> _Exercise brief_: For this exercise, transcribe all of the records exactly as given.

Collected data entries:
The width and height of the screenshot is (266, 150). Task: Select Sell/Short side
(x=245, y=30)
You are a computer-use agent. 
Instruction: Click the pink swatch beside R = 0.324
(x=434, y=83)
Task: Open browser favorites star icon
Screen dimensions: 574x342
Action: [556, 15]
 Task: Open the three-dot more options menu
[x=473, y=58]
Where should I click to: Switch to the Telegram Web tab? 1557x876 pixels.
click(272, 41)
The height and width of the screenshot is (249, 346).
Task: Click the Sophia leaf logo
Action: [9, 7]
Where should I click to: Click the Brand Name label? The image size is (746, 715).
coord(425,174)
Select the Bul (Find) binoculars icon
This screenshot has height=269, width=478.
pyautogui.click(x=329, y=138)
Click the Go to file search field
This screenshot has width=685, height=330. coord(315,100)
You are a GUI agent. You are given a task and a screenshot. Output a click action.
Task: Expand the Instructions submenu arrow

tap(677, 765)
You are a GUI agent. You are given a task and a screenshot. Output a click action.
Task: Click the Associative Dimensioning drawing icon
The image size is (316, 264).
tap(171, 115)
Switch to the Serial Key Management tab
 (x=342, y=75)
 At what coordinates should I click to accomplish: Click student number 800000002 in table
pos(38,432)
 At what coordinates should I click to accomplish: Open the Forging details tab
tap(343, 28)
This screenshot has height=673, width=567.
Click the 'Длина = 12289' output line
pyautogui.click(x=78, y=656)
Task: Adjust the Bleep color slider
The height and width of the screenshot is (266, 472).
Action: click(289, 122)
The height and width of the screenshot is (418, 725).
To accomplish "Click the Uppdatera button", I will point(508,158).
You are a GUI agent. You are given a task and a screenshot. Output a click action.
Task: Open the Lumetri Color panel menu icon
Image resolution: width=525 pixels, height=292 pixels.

> _Reply_:
The width and height of the screenshot is (266, 150). Task: Select Sell/Short side
(x=245, y=30)
You are a computer-use agent. 
Instruction: Click the pink swatch beside R = 0.324
(x=434, y=83)
Task: Open browser favorites star icon
Screen dimensions: 574x342
Action: [556, 15]
 Task: Open the three-dot more options menu
[x=473, y=58]
Where should I click to: Switch to the Telegram Web tab? 1557x876 pixels.
click(272, 41)
The height and width of the screenshot is (249, 346).
Task: Click the Sophia leaf logo
Action: [9, 7]
Where should I click to: Click the Brand Name label? The image size is (746, 715).
coord(425,174)
Select the Bul (Find) binoculars icon
This screenshot has height=269, width=478.
pyautogui.click(x=329, y=138)
Click the Go to file search field
This screenshot has width=685, height=330. coord(315,100)
You are a GUI agent. You are given a task and a screenshot. Output a click action.
Task: Expand the Instructions submenu arrow

tap(677, 765)
You are a GUI agent. You are given a task and a screenshot. Output a click action.
Task: Click the Associative Dimensioning drawing icon
The image size is (316, 264).
tap(171, 115)
Switch to the Serial Key Management tab
 (x=342, y=75)
 At what coordinates should I click to accomplish: Click student number 800000002 in table
pos(38,432)
 At what coordinates should I click to accomplish: Open the Forging details tab
tap(343, 28)
This screenshot has height=673, width=567.
Click the 'Длина = 12289' output line
pyautogui.click(x=78, y=656)
Task: Adjust the Bleep color slider
The height and width of the screenshot is (266, 472).
Action: click(289, 122)
The height and width of the screenshot is (418, 725).
To accomplish "Click the Uppdatera button", I will point(508,158).
You are a GUI agent. You are given a task and a screenshot. Output a click action.
Task: Open the Lumetri Color panel menu icon
Image resolution: width=525 pixels, height=292 pixels.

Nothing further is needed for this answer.